Originally published at www.uwritesports.com by Ron Sen
Election to the Baseball Hall of Fame shouldn’t be a popularity contest. But, if it were, shouldn’t a popular player get an even break? Concerning Cooperstown, that sleepy village in northern New York state, Luis Tiant remains on the outside looking in. We can only ask why and examine Tiant in comparison with some of the Hall entries.

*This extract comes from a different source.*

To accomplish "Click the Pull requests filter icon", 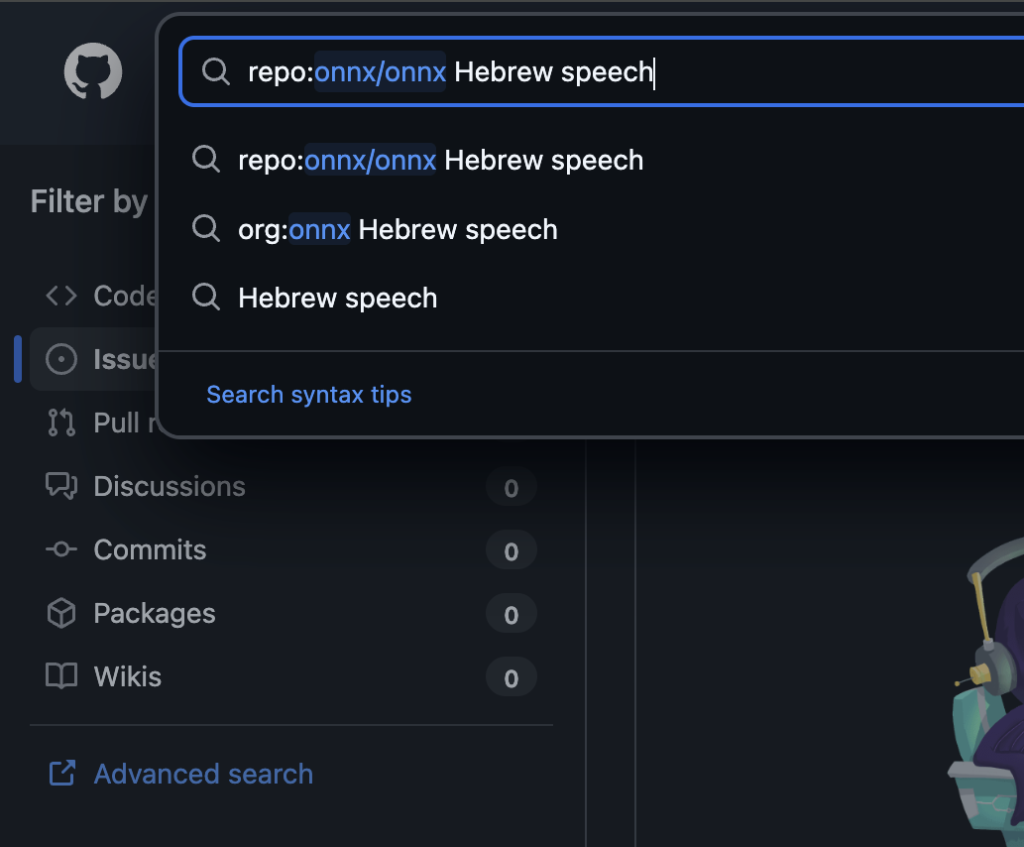I will tap(61, 423).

I remember Tiant as the Cuban, cigar smoking, whirling dervish on baseball’s Mount Olympus, the mound at Fenway Park. He looked more like a sausage vendor than an athlete, cut from the John Kruk mold, playfully butchering the English language, but on the mound he was all business. In Game 1 of the 1975 World Series, he carried the Sox to an improbable victory, not only with his pitching, but with his bat, delivering a hit and scoring a key run.
From a longevity standpoint, Tiant pitched in 19 seasons, winning 229 games and losing 172, a winning percentage of .571. One of Bill James’ principles is that won-loss record in a single season is not a great measure of a pitcher’s effectiveness, but the Hall of Fame is about careers. Tiant’s career ERA was 3.30, significantly better than the average league ERA of 3.74 during those years. He never finished higher than fourth in the Cy Young voting, despite winning the ERA title twice, winning 20 or more games 4 times, and leading the league in shutouts 3 times. He finished in the top 30 pitchers all-time in strikeouts (30) and shutouts (21).

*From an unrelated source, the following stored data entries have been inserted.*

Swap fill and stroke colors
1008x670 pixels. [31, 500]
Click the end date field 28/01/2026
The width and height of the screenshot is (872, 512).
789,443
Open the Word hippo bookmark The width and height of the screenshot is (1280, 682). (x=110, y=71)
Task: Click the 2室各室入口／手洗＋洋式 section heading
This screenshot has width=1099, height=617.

How does Tiant stack up against some other contemporary Hall of Fame pitchers? His ‘similarity scores’ compare strongly with HOFers Jim ‘Catfish’ Hunter, Jim Bunning, and Don Drysdale. Career totals are noted below.

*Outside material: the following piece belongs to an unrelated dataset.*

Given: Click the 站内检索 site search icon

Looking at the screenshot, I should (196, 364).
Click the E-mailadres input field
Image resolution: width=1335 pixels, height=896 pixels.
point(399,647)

Pitcher-------- Win Loss K--- ERA/LgERA
Tiant----------- 229 172 2416 3.30/3.74
Hunter- --------224 166 2012 3.26/3.39
Bunning -------224 184 2855 3.27/3.74
Drysdale-------209 166 2486 2.95/3.57
Hunter was the consummate big game pitcher, pitching on 5 World Series champions. There is no argument against Hunter, but he also had the good fortune of playing for outstanding teams, and having premier relief help, Rollie Fingers, perhaps the greatest relief pitcher ever and Goose Gossage another dominant closer. Drysdale’s luster may have dimmed against teammate Sandy Koufax’s, but he too had World Series glory behind him. Bunning, the affable Kentuckian, has a lower winning percentage, only 1 twenty game season, more strikeouts, and never even appeared in the post-season.
Perhaps, the ‘politics of glory’ aspect contributed to his Hall entry.Bill James’ newest effort, ‘Win Shares’ attempts to provide quantitative analysis of player production. Baseball fans with more than a passing interest in Sabermetrics should consider putting it on their bookshelf. No one would argue that any individual metric should determine entry into Cooperstown, but we can at least stack up Tiant against some entries using this standard. The All-Time Win Share leader was Babe Ruth with 756, and the highest rated pitcher was Cy Young with 634. The highest rated player not in the HOF is Pete Rose with 547. Everyday players obviously have the opportunity to contribute to more wins than pitchers.
The overall analysis favors everyday players (hitters) over pitchers, but again we are comparing apples with apples. By this measure, Drysdale had 258, Bunning 257, Tiant 256, Hunter 206. During the 1970s Tiant had 158 Win Shares and Hunter 157.
During the four year run of Sandy Koufax from 1963 to 1966, he had 124 shares, averaging 31 per season. ! During Bob Gibson’s stunning 1968 season with his 1.12 ERA, he contributed 36 win shares, while Denny McLain had 33 with his 31 wins.
There are not an abundance of Latin players in the Hall of Fame. Quickly coming to mind are Luis Aparicio, Orlando Cepeda, Roberto Clemente, and Juan Marichal. Surely, as African-American and Latin players have become dominant, we should expect to see an influx of deserving candidates and entrants.
As we embark on the 2005 baseball marathon led by Pedro Martinez, Alex Rodriguez, Vlad Gueriero, Manny Ramirez and others, we should pause for a few moments to recognize players who made the game special for us. Having grown up in the era of Mays, Aaron, the Oriole Robinsons, Gibson, Koufax, and Yastrzemski, I can only wonder why every year, there isn’t a case for Luis.